A Pentagon spokesman acknowledged there was some disagreement in preparing the policy report over what interrogation techniques should be permitted at the Guantanamo detention facility. The group working on the report included top uniformed lawyers, Pentagon policy officials and intelligence officials. "I am sure that in any broad group like that you will have dissenting opinions that go to the left and to the right," said Bryan Whitman, the spokesman. Mr. Whitman said he didn't know whether the disagreements broke down along military and civilian Bush administration lines.
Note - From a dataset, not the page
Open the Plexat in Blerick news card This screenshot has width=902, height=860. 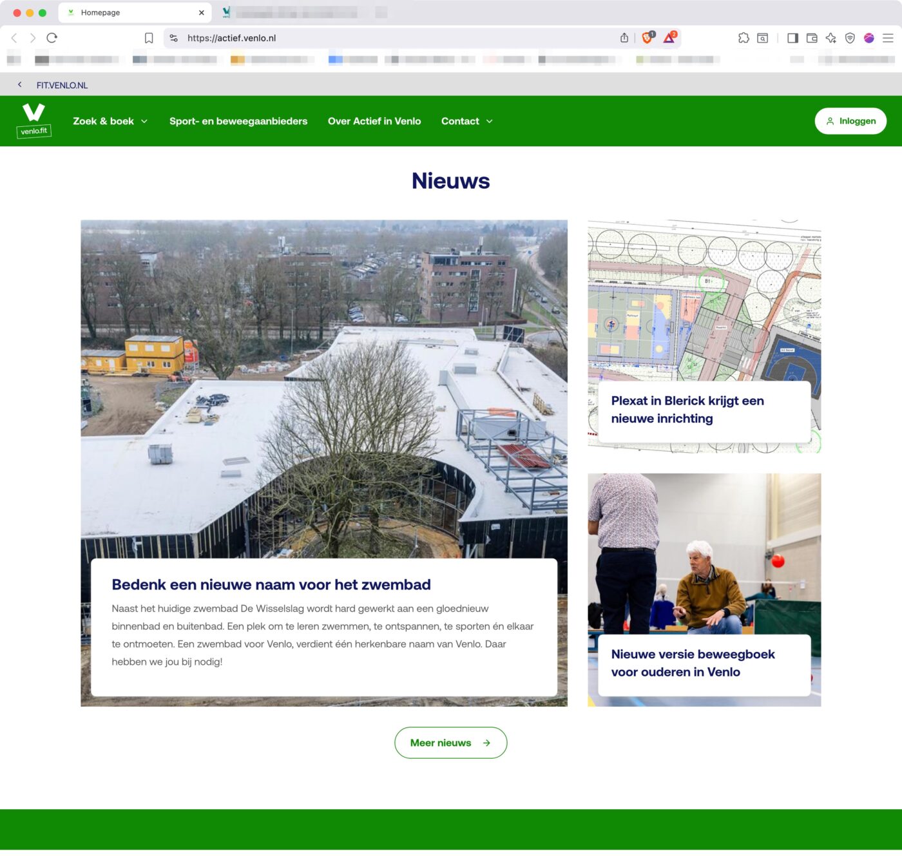pos(687,410)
Indeed, this is not the first time I've heard this from within the Pentagon. This issue came up when Secretary Rumsfeld tampered with the Army's TPFDD for Iraq, disregarding the logistics and operations professionals who told him what forces ought to be put on the ground and in what sequence. The result was a logistical clusterf**k of the first magnitude in Kuwait before and during the war. The same problem has erupted during discussions on end strength, procurement programs, reserve mobilizations, and many other topics. Rumsfeld defenders say that he's merely exercise tight civilian control over a department that needs that. But I'm not so sure. I think he's starting to pull the leash too hard, and in a way that makes the Pentagon less accountable because his decisionmaking process is so insular.